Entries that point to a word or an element
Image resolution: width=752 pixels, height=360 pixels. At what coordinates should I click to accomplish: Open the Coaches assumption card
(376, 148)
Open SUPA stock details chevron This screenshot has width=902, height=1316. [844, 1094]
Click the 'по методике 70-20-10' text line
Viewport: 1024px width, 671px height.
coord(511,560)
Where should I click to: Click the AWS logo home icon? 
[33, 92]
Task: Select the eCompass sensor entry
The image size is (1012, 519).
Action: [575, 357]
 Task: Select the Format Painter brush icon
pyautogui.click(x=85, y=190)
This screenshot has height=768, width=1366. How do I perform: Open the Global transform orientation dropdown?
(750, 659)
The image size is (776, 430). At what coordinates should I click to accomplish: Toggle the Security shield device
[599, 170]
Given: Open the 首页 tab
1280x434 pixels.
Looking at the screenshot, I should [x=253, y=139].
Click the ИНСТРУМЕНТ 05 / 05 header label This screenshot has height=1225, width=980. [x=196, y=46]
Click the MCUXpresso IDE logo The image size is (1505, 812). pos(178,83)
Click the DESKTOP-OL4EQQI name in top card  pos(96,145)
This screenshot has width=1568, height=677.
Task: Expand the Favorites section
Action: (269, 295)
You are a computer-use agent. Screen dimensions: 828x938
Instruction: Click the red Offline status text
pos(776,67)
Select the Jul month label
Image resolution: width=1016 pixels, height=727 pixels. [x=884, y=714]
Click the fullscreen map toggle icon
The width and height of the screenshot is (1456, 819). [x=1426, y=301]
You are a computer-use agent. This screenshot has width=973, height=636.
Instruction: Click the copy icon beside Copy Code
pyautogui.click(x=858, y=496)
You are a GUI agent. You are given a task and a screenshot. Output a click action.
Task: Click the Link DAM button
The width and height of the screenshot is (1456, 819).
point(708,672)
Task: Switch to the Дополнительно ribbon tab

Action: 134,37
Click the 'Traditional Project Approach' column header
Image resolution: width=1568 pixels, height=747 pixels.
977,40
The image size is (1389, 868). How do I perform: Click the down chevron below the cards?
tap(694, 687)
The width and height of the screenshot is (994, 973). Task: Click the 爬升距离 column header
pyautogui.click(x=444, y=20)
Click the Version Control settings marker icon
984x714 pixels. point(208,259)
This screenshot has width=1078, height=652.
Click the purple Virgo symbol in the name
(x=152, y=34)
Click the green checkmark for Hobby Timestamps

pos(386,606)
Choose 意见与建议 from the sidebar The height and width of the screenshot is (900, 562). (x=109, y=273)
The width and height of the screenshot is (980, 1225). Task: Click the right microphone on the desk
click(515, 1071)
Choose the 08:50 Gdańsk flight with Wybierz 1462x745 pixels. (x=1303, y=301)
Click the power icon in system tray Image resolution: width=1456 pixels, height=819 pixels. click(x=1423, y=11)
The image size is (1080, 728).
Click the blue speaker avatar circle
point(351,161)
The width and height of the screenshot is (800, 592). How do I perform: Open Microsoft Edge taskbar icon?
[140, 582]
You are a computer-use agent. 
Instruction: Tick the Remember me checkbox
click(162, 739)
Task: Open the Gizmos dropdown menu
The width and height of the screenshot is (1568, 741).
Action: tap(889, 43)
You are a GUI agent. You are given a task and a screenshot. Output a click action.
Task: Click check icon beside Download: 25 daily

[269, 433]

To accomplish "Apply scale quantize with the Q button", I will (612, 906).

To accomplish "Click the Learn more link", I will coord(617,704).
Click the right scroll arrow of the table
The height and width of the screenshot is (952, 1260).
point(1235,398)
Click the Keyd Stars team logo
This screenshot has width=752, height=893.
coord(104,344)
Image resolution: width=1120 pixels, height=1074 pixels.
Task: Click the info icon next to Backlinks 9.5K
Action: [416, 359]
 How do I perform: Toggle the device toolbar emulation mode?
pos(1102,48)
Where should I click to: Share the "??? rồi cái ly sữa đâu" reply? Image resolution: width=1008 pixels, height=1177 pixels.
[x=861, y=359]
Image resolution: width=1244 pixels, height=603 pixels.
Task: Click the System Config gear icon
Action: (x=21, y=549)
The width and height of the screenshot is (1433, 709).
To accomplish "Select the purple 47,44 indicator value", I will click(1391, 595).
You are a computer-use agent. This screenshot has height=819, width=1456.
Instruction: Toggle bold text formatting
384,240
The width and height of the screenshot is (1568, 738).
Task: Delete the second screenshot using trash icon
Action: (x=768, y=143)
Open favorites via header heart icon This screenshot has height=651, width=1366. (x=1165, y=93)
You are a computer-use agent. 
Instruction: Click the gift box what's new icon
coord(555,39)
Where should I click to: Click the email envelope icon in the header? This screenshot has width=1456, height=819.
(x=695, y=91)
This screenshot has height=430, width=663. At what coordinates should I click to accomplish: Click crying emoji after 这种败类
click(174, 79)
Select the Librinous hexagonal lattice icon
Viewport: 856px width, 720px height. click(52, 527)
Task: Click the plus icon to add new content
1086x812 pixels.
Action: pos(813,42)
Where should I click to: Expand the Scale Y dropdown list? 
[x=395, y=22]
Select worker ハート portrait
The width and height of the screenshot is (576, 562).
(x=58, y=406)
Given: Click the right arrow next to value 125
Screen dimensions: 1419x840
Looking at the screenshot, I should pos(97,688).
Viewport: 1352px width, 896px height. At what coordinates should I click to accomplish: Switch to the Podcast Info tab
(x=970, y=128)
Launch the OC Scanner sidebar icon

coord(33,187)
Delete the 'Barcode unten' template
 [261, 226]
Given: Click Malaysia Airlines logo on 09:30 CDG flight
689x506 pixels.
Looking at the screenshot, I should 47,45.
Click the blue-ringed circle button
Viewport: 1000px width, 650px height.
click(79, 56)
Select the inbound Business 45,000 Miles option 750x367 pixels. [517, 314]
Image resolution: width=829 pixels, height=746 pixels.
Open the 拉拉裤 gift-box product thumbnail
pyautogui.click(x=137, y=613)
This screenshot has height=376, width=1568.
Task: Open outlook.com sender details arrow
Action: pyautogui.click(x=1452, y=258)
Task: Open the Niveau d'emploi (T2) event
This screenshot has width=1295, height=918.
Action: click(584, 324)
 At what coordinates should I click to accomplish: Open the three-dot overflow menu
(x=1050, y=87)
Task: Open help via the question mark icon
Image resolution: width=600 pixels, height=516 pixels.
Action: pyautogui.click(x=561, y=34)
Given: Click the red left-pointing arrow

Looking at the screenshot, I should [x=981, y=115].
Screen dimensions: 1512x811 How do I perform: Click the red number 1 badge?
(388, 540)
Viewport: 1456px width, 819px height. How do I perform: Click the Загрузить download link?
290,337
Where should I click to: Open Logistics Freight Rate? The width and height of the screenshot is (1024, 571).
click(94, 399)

EXERCISE DESCRIPTION: Recast these lines as a Markdown table with two columns, n for the row number and Line for the line itself, leaving out blank lines. Cover every entry.

SOLUTION TO THE EXERCISE:
| n | Line |
|---|---|
| 1 | Image resolution: width=752 pixels, height=360 pixels. At what coordinates should I click to accomplish: Open the Coaches assumption card |
| 2 | (376, 148) |
| 3 | Open SUPA stock details chevron This screenshot has width=902, height=1316. [844, 1094] |
| 4 | Click the 'по методике 70-20-10' text line |
| 5 | Viewport: 1024px width, 671px height. |
| 6 | coord(511,560) |
| 7 | Where should I click to: Click the AWS logo home icon?  |
| 8 | [33, 92] |
| 9 | Task: Select the eCompass sensor entry |
| 10 | The image size is (1012, 519). |
| 11 | Action: [575, 357] |
| 12 |  Task: Select the Format Painter brush icon |
| 13 | pyautogui.click(x=85, y=190) |
| 14 | This screenshot has height=768, width=1366. How do I perform: Open the Global transform orientation dropdown? |
| 15 | (750, 659) |
| 16 | The image size is (776, 430). At what coordinates should I click to accomplish: Toggle the Security shield device |
| 17 | [599, 170] |
| 18 | Given: Open the 首页 tab |
| 19 | 1280x434 pixels. |
| 20 | Looking at the screenshot, I should [x=253, y=139]. |
| 21 | Click the ИНСТРУМЕНТ 05 / 05 header label This screenshot has height=1225, width=980. [x=196, y=46] |
| 22 | Click the MCUXpresso IDE logo The image size is (1505, 812). pos(178,83) |
| 23 | Click the DESKTOP-OL4EQQI name in top card  pos(96,145) |
| 24 | This screenshot has width=1568, height=677. |
| 25 | Task: Expand the Favorites section |
| 26 | Action: (269, 295) |
| 27 | You are a computer-use agent. Screen dimensions: 828x938 |
| 28 | Instruction: Click the red Offline status text |
| 29 | pos(776,67) |
| 30 | Select the Jul month label |
| 31 | Image resolution: width=1016 pixels, height=727 pixels. [x=884, y=714] |
| 32 | Click the fullscreen map toggle icon |
| 33 | The width and height of the screenshot is (1456, 819). [x=1426, y=301] |
| 34 | You are a computer-use agent. This screenshot has width=973, height=636. |
| 35 | Instruction: Click the copy icon beside Copy Code |
| 36 | pyautogui.click(x=858, y=496) |
| 37 | You are a GUI agent. You are given a task and a screenshot. Output a click action. |
| 38 | Task: Click the Link DAM button |
| 39 | The width and height of the screenshot is (1456, 819). |
| 40 | point(708,672) |
| 41 | Task: Switch to the Дополнительно ribbon tab |
| 42 | Action: 134,37 |
| 43 | Click the 'Traditional Project Approach' column header |
| 44 | Image resolution: width=1568 pixels, height=747 pixels. |
| 45 | 977,40 |
| 46 | The image size is (1389, 868). How do I perform: Click the down chevron below the cards? |
| 47 | tap(694, 687) |
| 48 | The width and height of the screenshot is (994, 973). Task: Click the 爬升距离 column header |
| 49 | pyautogui.click(x=444, y=20) |
| 50 | Click the Version Control settings marker icon |
| 51 | 984x714 pixels. point(208,259) |
| 52 | This screenshot has width=1078, height=652. |
| 53 | Click the purple Virgo symbol in the name |
| 54 | (x=152, y=34) |
| 55 | Click the green checkmark for Hobby Timestamps |
| 56 | pos(386,606) |
| 57 | Choose 意见与建议 from the sidebar The height and width of the screenshot is (900, 562). (x=109, y=273) |
| 58 | The width and height of the screenshot is (980, 1225). Task: Click the right microphone on the desk |
| 59 | click(515, 1071) |
| 60 | Choose the 08:50 Gdańsk flight with Wybierz 1462x745 pixels. (x=1303, y=301) |
| 61 | Click the power icon in system tray Image resolution: width=1456 pixels, height=819 pixels. click(x=1423, y=11) |
| 62 | The image size is (1080, 728). |
| 63 | Click the blue speaker avatar circle |
| 64 | point(351,161) |
| 65 | The width and height of the screenshot is (800, 592). How do I perform: Open Microsoft Edge taskbar icon? |
| 66 | [140, 582] |
| 67 | You are a computer-use agent.  |
| 68 | Instruction: Tick the Remember me checkbox |
| 69 | click(162, 739) |
| 70 | Task: Open the Gizmos dropdown menu |
| 71 | The width and height of the screenshot is (1568, 741). |
| 72 | Action: tap(889, 43) |
| 73 | You are a GUI agent. You are given a task and a screenshot. Output a click action. |
| 74 | Task: Click check icon beside Download: 25 daily |
| 75 | [269, 433] |
| 76 | To accomplish "Apply scale quantize with the Q button", I will (612, 906). |
| 77 | To accomplish "Click the Learn more link", I will coord(617,704). |
| 78 | Click the right scroll arrow of the table |
| 79 | The height and width of the screenshot is (952, 1260). |
| 80 | point(1235,398) |
| 81 | Click the Keyd Stars team logo |
| 82 | This screenshot has width=752, height=893. |
| 83 | coord(104,344) |
| 84 | Image resolution: width=1120 pixels, height=1074 pixels. |
| 85 | Task: Click the info icon next to Backlinks 9.5K |
| 86 | Action: [416, 359] |
| 87 |  How do I perform: Toggle the device toolbar emulation mode? |
| 88 | pos(1102,48) |
| 89 | Where should I click to: Share the "??? rồi cái ly sữa đâu" reply? Image resolution: width=1008 pixels, height=1177 pixels. |
| 90 | [x=861, y=359] |
| 91 | Image resolution: width=1244 pixels, height=603 pixels. |
| 92 | Task: Click the System Config gear icon |
| 93 | Action: (x=21, y=549) |
| 94 | The width and height of the screenshot is (1433, 709). |
| 95 | To accomplish "Select the purple 47,44 indicator value", I will click(1391, 595). |
| 96 | You are a computer-use agent. This screenshot has height=819, width=1456. |
| 97 | Instruction: Toggle bold text formatting |
| 98 | 384,240 |
| 99 | The width and height of the screenshot is (1568, 738). |
| 100 | Task: Delete the second screenshot using trash icon |
| 101 | Action: (x=768, y=143) |
| 102 | Open favorites via header heart icon This screenshot has height=651, width=1366. (x=1165, y=93) |
| 103 | You are a computer-use agent.  |
| 104 | Instruction: Click the gift box what's new icon |
| 105 | coord(555,39) |
| 106 | Where should I click to: Click the email envelope icon in the header? This screenshot has width=1456, height=819. |
| 107 | (x=695, y=91) |
| 108 | This screenshot has height=430, width=663. At what coordinates should I click to accomplish: Click crying emoji after 这种败类 |
| 109 | click(174, 79) |
| 110 | Select the Librinous hexagonal lattice icon |
| 111 | Viewport: 856px width, 720px height. click(52, 527) |
| 112 | Task: Click the plus icon to add new content |
| 113 | 1086x812 pixels. |
| 114 | Action: pos(813,42) |
| 115 | Where should I click to: Expand the Scale Y dropdown list?  |
| 116 | [x=395, y=22] |
| 117 | Select worker ハート portrait |
| 118 | The width and height of the screenshot is (576, 562). |
| 119 | (x=58, y=406) |
| 120 | Given: Click the right arrow next to value 125 |
| 121 | Screen dimensions: 1419x840 |
| 122 | Looking at the screenshot, I should pos(97,688). |
| 123 | Viewport: 1352px width, 896px height. At what coordinates should I click to accomplish: Switch to the Podcast Info tab |
| 124 | (x=970, y=128) |
| 125 | Launch the OC Scanner sidebar icon |
| 126 | coord(33,187) |
| 127 | Delete the 'Barcode unten' template |
| 128 |  [261, 226] |
| 129 | Given: Click Malaysia Airlines logo on 09:30 CDG flight |
| 130 | 689x506 pixels. |
| 131 | Looking at the screenshot, I should 47,45. |
| 132 | Click the blue-ringed circle button |
| 133 | Viewport: 1000px width, 650px height. |
| 134 | click(79, 56) |
| 135 | Select the inbound Business 45,000 Miles option 750x367 pixels. [517, 314] |
| 136 | Image resolution: width=829 pixels, height=746 pixels. |
| 137 | Open the 拉拉裤 gift-box product thumbnail |
| 138 | pyautogui.click(x=137, y=613) |
| 139 | This screenshot has height=376, width=1568. |
| 140 | Task: Open outlook.com sender details arrow |
| 141 | Action: pyautogui.click(x=1452, y=258) |
| 142 | Task: Open the Niveau d'emploi (T2) event |
| 143 | This screenshot has width=1295, height=918. |
| 144 | Action: click(584, 324) |
| 145 |  At what coordinates should I click to accomplish: Open the three-dot overflow menu |
| 146 | (x=1050, y=87) |
| 147 | Task: Open help via the question mark icon |
| 148 | Image resolution: width=600 pixels, height=516 pixels. |
| 149 | Action: pyautogui.click(x=561, y=34) |
| 150 | Given: Click the red left-pointing arrow |
| 151 | Looking at the screenshot, I should [x=981, y=115]. |
| 152 | Screen dimensions: 1512x811 How do I perform: Click the red number 1 badge? |
| 153 | (388, 540) |
| 154 | Viewport: 1456px width, 819px height. How do I perform: Click the Загрузить download link? |
| 155 | 290,337 |
| 156 | Where should I click to: Open Logistics Freight Rate? The width and height of the screenshot is (1024, 571). |
| 157 | click(94, 399) |